» **Records for the task**
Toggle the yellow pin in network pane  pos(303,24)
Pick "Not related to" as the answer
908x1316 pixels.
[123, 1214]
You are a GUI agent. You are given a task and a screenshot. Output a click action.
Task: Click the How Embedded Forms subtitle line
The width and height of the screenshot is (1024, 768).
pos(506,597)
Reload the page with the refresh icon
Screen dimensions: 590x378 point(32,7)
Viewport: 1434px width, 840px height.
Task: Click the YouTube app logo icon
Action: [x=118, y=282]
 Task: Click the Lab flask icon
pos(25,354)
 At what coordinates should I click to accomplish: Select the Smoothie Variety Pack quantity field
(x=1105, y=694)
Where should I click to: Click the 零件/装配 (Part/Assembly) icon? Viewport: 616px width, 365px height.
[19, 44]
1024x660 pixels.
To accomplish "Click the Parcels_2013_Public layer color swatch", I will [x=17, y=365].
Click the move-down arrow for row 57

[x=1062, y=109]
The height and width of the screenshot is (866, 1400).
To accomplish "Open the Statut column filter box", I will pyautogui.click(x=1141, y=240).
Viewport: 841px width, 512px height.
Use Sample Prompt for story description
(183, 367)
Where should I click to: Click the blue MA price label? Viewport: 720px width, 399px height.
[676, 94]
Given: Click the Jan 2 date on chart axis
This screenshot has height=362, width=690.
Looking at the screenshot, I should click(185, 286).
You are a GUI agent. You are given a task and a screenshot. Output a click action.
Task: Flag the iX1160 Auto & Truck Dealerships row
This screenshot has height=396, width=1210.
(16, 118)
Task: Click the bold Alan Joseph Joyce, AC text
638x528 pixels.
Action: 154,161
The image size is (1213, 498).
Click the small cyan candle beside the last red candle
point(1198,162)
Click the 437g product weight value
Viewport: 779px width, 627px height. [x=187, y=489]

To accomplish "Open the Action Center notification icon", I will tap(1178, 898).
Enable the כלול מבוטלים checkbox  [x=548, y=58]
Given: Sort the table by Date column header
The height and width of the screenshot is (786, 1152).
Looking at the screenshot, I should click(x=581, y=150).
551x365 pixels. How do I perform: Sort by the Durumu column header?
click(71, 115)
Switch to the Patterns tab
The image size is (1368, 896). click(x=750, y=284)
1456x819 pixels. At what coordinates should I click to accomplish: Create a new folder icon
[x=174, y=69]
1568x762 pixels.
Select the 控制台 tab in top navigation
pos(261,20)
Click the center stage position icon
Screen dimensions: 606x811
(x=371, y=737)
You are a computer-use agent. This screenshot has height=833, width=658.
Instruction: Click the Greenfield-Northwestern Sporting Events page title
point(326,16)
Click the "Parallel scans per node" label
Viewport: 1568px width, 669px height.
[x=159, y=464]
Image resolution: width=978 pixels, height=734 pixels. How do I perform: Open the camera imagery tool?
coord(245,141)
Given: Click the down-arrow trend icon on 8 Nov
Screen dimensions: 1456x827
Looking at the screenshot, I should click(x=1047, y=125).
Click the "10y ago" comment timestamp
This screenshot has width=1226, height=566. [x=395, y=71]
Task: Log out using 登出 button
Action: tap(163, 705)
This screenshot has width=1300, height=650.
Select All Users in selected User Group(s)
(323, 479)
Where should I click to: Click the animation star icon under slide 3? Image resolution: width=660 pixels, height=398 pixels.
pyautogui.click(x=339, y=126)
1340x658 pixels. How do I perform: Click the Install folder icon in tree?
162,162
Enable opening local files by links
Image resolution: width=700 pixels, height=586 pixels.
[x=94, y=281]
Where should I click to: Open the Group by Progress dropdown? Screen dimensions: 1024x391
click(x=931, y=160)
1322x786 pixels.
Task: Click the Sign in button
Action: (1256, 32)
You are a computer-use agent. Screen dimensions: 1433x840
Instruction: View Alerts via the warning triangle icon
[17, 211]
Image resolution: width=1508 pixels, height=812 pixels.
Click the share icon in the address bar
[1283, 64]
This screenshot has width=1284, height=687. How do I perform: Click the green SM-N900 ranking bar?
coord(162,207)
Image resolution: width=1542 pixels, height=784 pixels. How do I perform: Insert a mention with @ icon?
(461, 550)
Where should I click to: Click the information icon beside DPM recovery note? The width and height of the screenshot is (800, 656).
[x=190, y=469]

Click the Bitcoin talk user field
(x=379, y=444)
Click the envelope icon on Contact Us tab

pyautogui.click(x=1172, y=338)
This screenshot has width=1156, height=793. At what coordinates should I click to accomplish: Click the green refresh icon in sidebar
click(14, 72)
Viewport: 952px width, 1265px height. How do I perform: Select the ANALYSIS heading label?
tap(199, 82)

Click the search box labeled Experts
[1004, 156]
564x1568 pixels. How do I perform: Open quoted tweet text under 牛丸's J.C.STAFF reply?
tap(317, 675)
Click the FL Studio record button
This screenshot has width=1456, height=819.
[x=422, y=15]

» **Required work**
Reproduce all of the material above, replacing every occurrence of "GUI agent" with "interface agent" and leaving everything else unchanged.

» **Answer to this problem**
Toggle the yellow pin in network pane  pos(303,24)
Pick "Not related to" as the answer
908x1316 pixels.
[123, 1214]
You are a interface agent. You are given a task and a screenshot. Output a click action.
Task: Click the How Embedded Forms subtitle line
The width and height of the screenshot is (1024, 768).
pos(506,597)
Reload the page with the refresh icon
Screen dimensions: 590x378 point(32,7)
Viewport: 1434px width, 840px height.
Task: Click the YouTube app logo icon
Action: [x=118, y=282]
 Task: Click the Lab flask icon
pos(25,354)
 At what coordinates should I click to accomplish: Select the Smoothie Variety Pack quantity field
(x=1105, y=694)
Where should I click to: Click the 零件/装配 (Part/Assembly) icon? Viewport: 616px width, 365px height.
[19, 44]
1024x660 pixels.
To accomplish "Click the Parcels_2013_Public layer color swatch", I will [x=17, y=365].
Click the move-down arrow for row 57

[x=1062, y=109]
The height and width of the screenshot is (866, 1400).
To accomplish "Open the Statut column filter box", I will pyautogui.click(x=1141, y=240).
Viewport: 841px width, 512px height.
Use Sample Prompt for story description
(183, 367)
Where should I click to: Click the blue MA price label? Viewport: 720px width, 399px height.
[676, 94]
Given: Click the Jan 2 date on chart axis
This screenshot has height=362, width=690.
Looking at the screenshot, I should click(185, 286).
You are a interface agent. You are given a task and a screenshot. Output a click action.
Task: Flag the iX1160 Auto & Truck Dealerships row
This screenshot has height=396, width=1210.
(16, 118)
Task: Click the bold Alan Joseph Joyce, AC text
638x528 pixels.
Action: 154,161
The image size is (1213, 498).
Click the small cyan candle beside the last red candle
point(1198,162)
Click the 437g product weight value
Viewport: 779px width, 627px height. [x=187, y=489]

To accomplish "Open the Action Center notification icon", I will tap(1178, 898).
Enable the כלול מבוטלים checkbox  [x=548, y=58]
Given: Sort the table by Date column header
The height and width of the screenshot is (786, 1152).
Looking at the screenshot, I should click(x=581, y=150).
551x365 pixels. How do I perform: Sort by the Durumu column header?
click(71, 115)
Switch to the Patterns tab
The image size is (1368, 896). click(x=750, y=284)
1456x819 pixels. At what coordinates should I click to accomplish: Create a new folder icon
[x=174, y=69]
1568x762 pixels.
Select the 控制台 tab in top navigation
pos(261,20)
Click the center stage position icon
Screen dimensions: 606x811
(x=371, y=737)
You are a computer-use agent. This screenshot has height=833, width=658.
Instruction: Click the Greenfield-Northwestern Sporting Events page title
point(326,16)
Click the "Parallel scans per node" label
Viewport: 1568px width, 669px height.
[x=159, y=464]
Image resolution: width=978 pixels, height=734 pixels. How do I perform: Open the camera imagery tool?
coord(245,141)
Given: Click the down-arrow trend icon on 8 Nov
Screen dimensions: 1456x827
Looking at the screenshot, I should click(x=1047, y=125).
Click the "10y ago" comment timestamp
This screenshot has width=1226, height=566. [x=395, y=71]
Task: Log out using 登出 button
Action: tap(163, 705)
This screenshot has width=1300, height=650.
Select All Users in selected User Group(s)
(323, 479)
Where should I click to: Click the animation star icon under slide 3? Image resolution: width=660 pixels, height=398 pixels.
pyautogui.click(x=339, y=126)
1340x658 pixels. How do I perform: Click the Install folder icon in tree?
162,162
Enable opening local files by links
Image resolution: width=700 pixels, height=586 pixels.
[x=94, y=281]
Where should I click to: Open the Group by Progress dropdown? Screen dimensions: 1024x391
click(x=931, y=160)
1322x786 pixels.
Task: Click the Sign in button
Action: (1256, 32)
You are a computer-use agent. Screen dimensions: 1433x840
Instruction: View Alerts via the warning triangle icon
[17, 211]
Image resolution: width=1508 pixels, height=812 pixels.
Click the share icon in the address bar
[1283, 64]
This screenshot has width=1284, height=687. How do I perform: Click the green SM-N900 ranking bar?
coord(162,207)
Image resolution: width=1542 pixels, height=784 pixels. How do I perform: Insert a mention with @ icon?
(461, 550)
Where should I click to: Click the information icon beside DPM recovery note? The width and height of the screenshot is (800, 656).
[x=190, y=469]

Click the Bitcoin talk user field
(x=379, y=444)
Click the envelope icon on Contact Us tab

pyautogui.click(x=1172, y=338)
This screenshot has width=1156, height=793. At what coordinates should I click to accomplish: Click the green refresh icon in sidebar
click(14, 72)
Viewport: 952px width, 1265px height. How do I perform: Select the ANALYSIS heading label?
tap(199, 82)

Click the search box labeled Experts
[1004, 156]
564x1568 pixels. How do I perform: Open quoted tweet text under 牛丸's J.C.STAFF reply?
tap(317, 675)
Click the FL Studio record button
This screenshot has width=1456, height=819.
[x=422, y=15]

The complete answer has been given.